WHAT YOU SHOULD DO> Please format the data from the line containing "Screen dimensions: 1062x653" through the line containing "pyautogui.click(x=145, y=306)" as a two-column CSV with the headers text and answer. Give one row per answer, with the text that answer belongs to under text, put each field in double quotes, and replace line breaks with spaces.

(Items listed in a dataset)
-- begin --
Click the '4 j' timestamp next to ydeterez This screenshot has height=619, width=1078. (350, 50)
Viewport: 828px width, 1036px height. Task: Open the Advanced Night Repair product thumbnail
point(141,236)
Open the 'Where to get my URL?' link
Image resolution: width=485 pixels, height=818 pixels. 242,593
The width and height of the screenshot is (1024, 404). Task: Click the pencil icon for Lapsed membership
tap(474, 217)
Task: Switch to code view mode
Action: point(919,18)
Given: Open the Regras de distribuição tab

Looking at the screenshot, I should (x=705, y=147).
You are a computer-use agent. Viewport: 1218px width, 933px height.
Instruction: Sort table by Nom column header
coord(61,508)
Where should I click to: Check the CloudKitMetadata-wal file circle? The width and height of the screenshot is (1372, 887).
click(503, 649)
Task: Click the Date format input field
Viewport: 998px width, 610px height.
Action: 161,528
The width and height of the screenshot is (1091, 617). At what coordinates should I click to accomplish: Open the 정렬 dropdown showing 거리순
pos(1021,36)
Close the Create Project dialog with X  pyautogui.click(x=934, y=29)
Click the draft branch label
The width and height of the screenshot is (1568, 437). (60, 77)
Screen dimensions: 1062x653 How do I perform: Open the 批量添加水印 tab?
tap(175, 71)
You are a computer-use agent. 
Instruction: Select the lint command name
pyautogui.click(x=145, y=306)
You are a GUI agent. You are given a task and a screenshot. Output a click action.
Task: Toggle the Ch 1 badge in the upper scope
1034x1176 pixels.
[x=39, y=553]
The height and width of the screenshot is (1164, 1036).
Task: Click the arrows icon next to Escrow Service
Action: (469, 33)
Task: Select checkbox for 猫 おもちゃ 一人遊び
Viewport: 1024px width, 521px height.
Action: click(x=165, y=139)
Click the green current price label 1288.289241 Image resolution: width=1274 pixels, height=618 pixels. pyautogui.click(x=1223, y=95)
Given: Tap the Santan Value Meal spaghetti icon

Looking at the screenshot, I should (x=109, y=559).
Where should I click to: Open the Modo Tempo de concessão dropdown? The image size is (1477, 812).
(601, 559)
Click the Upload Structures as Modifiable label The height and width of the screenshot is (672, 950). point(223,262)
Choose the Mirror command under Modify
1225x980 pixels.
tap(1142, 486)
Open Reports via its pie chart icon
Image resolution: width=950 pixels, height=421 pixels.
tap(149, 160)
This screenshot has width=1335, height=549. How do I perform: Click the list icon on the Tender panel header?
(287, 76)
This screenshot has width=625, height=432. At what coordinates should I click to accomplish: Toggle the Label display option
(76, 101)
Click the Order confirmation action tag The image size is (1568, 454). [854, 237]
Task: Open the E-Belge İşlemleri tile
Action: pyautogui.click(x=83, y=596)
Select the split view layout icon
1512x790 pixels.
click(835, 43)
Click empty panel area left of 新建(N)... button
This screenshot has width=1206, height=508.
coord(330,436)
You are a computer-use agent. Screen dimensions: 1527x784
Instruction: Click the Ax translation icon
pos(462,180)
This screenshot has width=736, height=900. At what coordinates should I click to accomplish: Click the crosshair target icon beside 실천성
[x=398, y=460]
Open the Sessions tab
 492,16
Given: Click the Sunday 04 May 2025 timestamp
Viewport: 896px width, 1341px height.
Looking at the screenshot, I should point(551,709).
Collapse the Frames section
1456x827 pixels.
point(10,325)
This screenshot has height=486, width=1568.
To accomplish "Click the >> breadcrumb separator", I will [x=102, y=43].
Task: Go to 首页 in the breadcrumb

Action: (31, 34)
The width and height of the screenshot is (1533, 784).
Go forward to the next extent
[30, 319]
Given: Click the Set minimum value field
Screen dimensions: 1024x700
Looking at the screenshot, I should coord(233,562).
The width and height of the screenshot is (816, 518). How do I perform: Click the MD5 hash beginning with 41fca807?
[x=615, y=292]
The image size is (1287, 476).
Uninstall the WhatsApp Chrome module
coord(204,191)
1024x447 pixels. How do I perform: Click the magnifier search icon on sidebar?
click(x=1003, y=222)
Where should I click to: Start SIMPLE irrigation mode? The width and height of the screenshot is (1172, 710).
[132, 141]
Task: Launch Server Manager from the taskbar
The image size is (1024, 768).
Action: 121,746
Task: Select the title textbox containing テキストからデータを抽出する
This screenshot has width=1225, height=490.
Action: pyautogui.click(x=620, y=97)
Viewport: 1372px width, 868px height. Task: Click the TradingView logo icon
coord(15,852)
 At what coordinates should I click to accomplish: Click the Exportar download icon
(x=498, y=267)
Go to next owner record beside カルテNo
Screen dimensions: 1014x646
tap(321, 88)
-- end --
SOLUTION FOR THIS PROBLEM>
text,answer
"Screen dimensions: 1062x653 How do I perform: Open the 批量添加水印 tab?","tap(175, 71)"
"You are a computer-use agent. Instruction: Select the lint command name","pyautogui.click(x=145, y=306)"